-------- PROVIDED INFORMATION --------

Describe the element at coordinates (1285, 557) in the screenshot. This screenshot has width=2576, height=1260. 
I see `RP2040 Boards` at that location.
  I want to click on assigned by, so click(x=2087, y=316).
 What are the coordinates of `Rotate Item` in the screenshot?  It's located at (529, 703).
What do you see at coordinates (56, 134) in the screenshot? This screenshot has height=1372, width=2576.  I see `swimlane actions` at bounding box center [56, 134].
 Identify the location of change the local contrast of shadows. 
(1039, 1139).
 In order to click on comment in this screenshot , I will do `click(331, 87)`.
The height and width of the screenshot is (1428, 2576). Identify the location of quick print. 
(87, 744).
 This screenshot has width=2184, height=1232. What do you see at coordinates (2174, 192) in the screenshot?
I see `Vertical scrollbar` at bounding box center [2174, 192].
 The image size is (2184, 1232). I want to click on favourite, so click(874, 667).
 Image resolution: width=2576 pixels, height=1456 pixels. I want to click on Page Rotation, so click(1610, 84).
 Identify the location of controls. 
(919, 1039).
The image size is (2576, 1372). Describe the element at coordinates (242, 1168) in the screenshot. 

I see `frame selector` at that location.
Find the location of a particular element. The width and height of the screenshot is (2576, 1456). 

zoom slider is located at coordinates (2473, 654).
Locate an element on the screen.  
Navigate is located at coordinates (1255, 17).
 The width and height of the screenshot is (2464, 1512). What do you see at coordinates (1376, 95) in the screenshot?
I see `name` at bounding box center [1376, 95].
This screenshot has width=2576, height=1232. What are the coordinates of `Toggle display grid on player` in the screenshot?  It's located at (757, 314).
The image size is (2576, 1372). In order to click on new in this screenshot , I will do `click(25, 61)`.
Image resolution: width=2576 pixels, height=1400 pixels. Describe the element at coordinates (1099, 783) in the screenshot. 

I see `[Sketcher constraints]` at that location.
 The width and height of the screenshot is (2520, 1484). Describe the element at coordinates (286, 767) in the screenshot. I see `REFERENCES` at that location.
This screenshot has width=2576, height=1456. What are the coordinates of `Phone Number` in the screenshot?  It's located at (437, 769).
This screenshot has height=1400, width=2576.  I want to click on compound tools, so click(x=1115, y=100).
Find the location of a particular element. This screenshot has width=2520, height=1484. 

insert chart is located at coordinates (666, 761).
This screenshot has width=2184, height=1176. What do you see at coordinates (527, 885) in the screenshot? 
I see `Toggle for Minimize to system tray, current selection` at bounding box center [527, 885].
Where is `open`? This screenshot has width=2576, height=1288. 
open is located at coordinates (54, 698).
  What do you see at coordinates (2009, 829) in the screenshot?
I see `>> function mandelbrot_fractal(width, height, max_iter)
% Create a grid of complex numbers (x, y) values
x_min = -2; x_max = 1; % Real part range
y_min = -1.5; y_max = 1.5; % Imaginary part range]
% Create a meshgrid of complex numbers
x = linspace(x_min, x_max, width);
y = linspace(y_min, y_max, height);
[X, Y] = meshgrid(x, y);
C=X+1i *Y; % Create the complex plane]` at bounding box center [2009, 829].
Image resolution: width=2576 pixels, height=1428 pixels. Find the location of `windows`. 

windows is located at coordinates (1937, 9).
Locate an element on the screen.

--------

SET EXERCISE
Rewrite the stretch from the start of the listing through the line containing "center [1376, 95].", replacing "Identify the location of" with "Find the position of" and leaving everything else unchanged. Give only those lines.

ANSWER FOR THE TASK
Describe the element at coordinates (1285, 557) in the screenshot. This screenshot has width=2576, height=1260. 
I see `RP2040 Boards` at that location.
  I want to click on assigned by, so click(x=2087, y=316).
 What are the coordinates of `Rotate Item` in the screenshot?  It's located at (529, 703).
What do you see at coordinates (56, 134) in the screenshot? This screenshot has height=1372, width=2576.  I see `swimlane actions` at bounding box center [56, 134].
 Find the position of change the local contrast of shadows. 
(1039, 1139).
 In order to click on comment in this screenshot , I will do `click(331, 87)`.
The height and width of the screenshot is (1428, 2576). Find the position of quick print. 
(87, 744).
 This screenshot has width=2184, height=1232. What do you see at coordinates (2174, 192) in the screenshot?
I see `Vertical scrollbar` at bounding box center [2174, 192].
 The image size is (2184, 1232). I want to click on favourite, so click(874, 667).
 Image resolution: width=2576 pixels, height=1456 pixels. I want to click on Page Rotation, so click(1610, 84).
 Find the position of controls. 
(919, 1039).
The image size is (2576, 1372). Describe the element at coordinates (242, 1168) in the screenshot. 

I see `frame selector` at that location.
Find the location of a particular element. The width and height of the screenshot is (2576, 1456). 

zoom slider is located at coordinates (2473, 654).
Locate an element on the screen.  
Navigate is located at coordinates (1255, 17).
 The width and height of the screenshot is (2464, 1512). What do you see at coordinates (1376, 95) in the screenshot?
I see `name` at bounding box center [1376, 95].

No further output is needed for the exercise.